* [STATED TASK]: Rewrite the stretch from the line containing "Task: Pick light" through the end of the entries, swapping "light blue" for "sky blue" and keeping everything else unchanged. Leave the pictures out.

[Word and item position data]

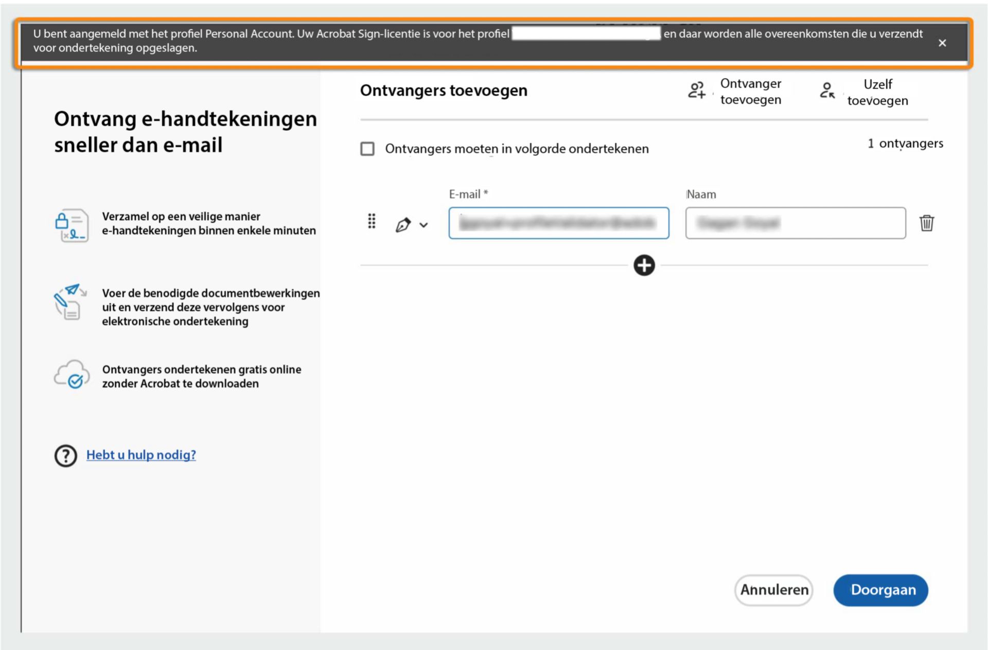The width and height of the screenshot is (988, 650).
Task: Click the sending document pen icon in sidebar
Action: (71, 304)
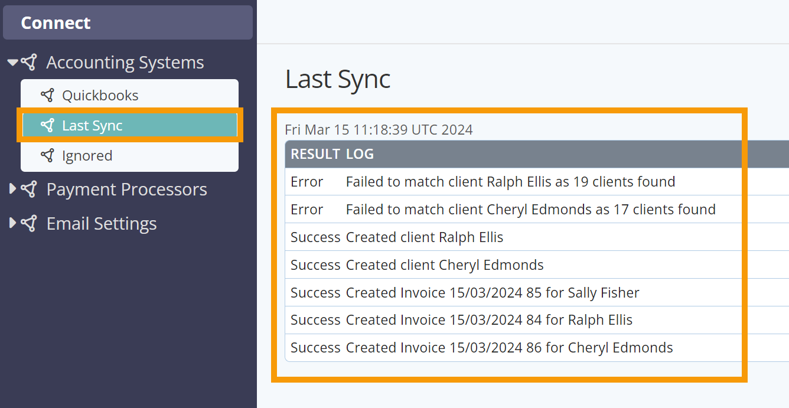This screenshot has width=789, height=408.
Task: Click the Email Settings node icon
Action: [29, 223]
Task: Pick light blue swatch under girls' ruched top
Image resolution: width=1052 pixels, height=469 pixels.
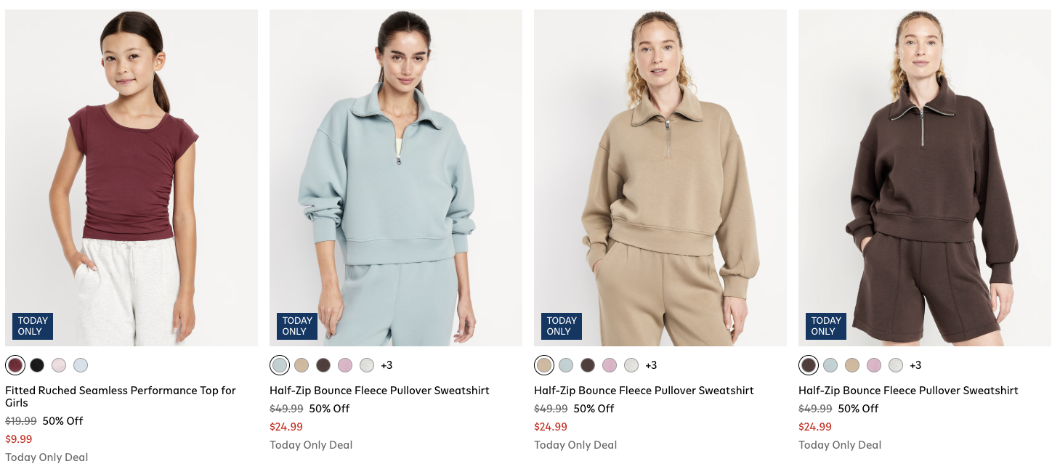Action: click(81, 365)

* [RESPONSE TO THIS EXERCISE]:
Task: Pick sky blue swatch under girls' ruched top
Image resolution: width=1052 pixels, height=469 pixels.
Action: click(81, 365)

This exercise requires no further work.